On the opposite end of the scale, I can reflect that those relationships that did not have the same chemistry from Day One led to ongoing problems both in and out of the classroom. By not being on the same page as my TA, our partnership was not as effective and our classes were never really in sync. This affected my personal life too. I would often go home at the end of the day carrying heavy emotion, reflecting that I could have performed better in my own role. As a teacher, I wished that I had been introduced to the idea of becoming a Classroom Leader, rather than a Classroom Manager before I had burned out of the industry. 

Within the context of education, we could say that a Classroom Manager would be responsible for managing student’s attention, assigning individual or group activities during class time, and checking homework. These actions fall under the “correct” components of a successful traditional lesson. However, they also operate under a strict regime that could quickly become boring. This leads to uninterested students who are easily distracted. These students go on to cause their own entertainment through whatever behavioural delights they are partial to employing. In contrast, a Classroom Leader provides just enough information to pique their student’s curiosity and then leaves them the clues to facilitate their own learning.

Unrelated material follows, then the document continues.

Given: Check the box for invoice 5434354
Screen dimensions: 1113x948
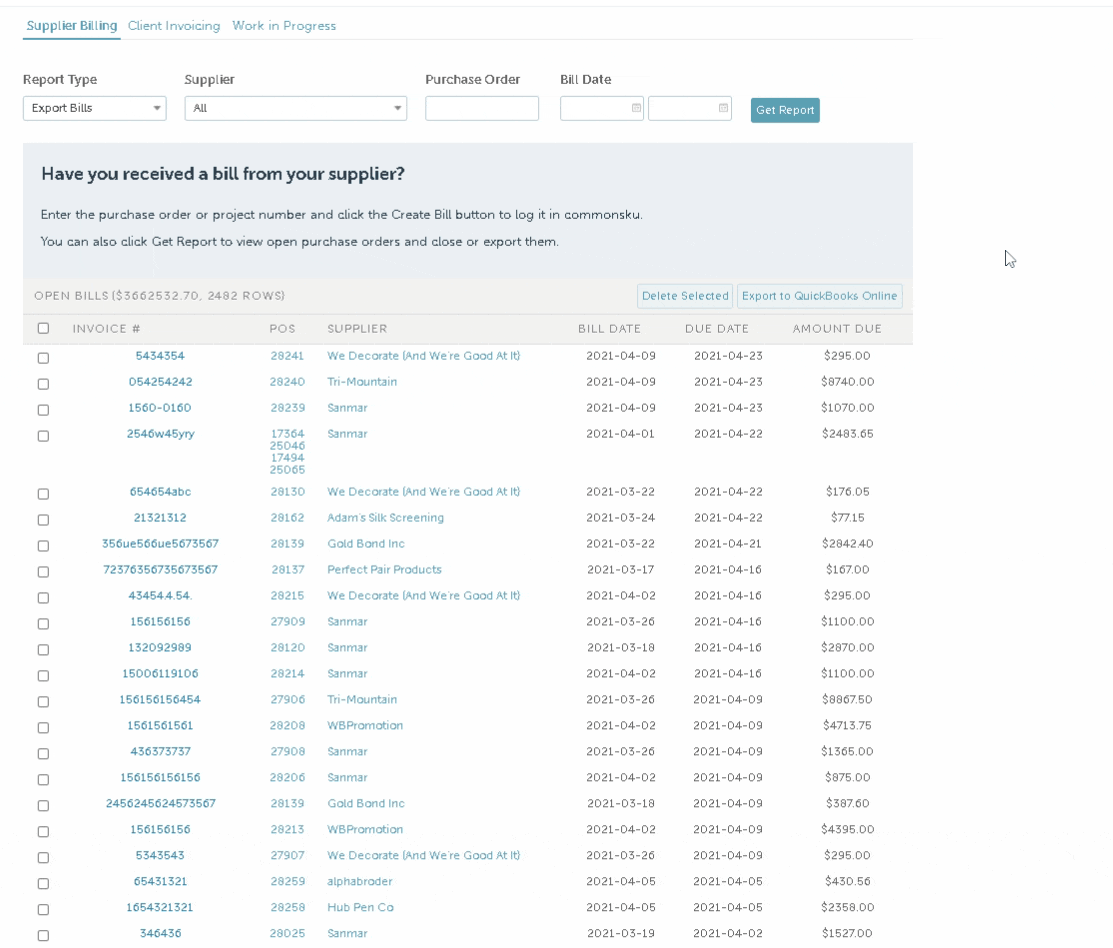Looking at the screenshot, I should click(x=43, y=357).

This throws the door wide open to possibility, student autonomy and collaborative learning. 

The teacher who is a Classroom Leader surrenders much of the responsibility for their student’s learning, which was never actually in their control. This is something that many teachers struggle with. However, by partnering with TAs and students, this teacher is focused on inspiring rather than directing. This then creates freedom to provide additional learning support to those students who really need it, to establish a growth mindset amongst their classes, and to create better partnerships within their team and their school. 

One such technique that could be used to lead rather than manage a classroom, is the use of coaching. There are many aspects of coaching that can be used, but the simplest place to start is the definition. Coaching is about establishing partnerships that unlock a client’s potential; it is a learning intervention that aims to facilitate client growth, awareness and learning. This differs from the traditional view of teaching which focuses on the teacher having more knowledge, experience and wisdom than their student by putting both players at an equal starting point and asking, “how can we move forward with your understanding of a concept so that you can confidently achieve your goal?”. 

There are many strategies that can be used to explore how to develop the role of Coaching in Education, and we will uncover these over the course of this series.
For now, Dear Reader, I would be curious to know; where do you stand along the scale from Classroom Manager to Classroom Leader?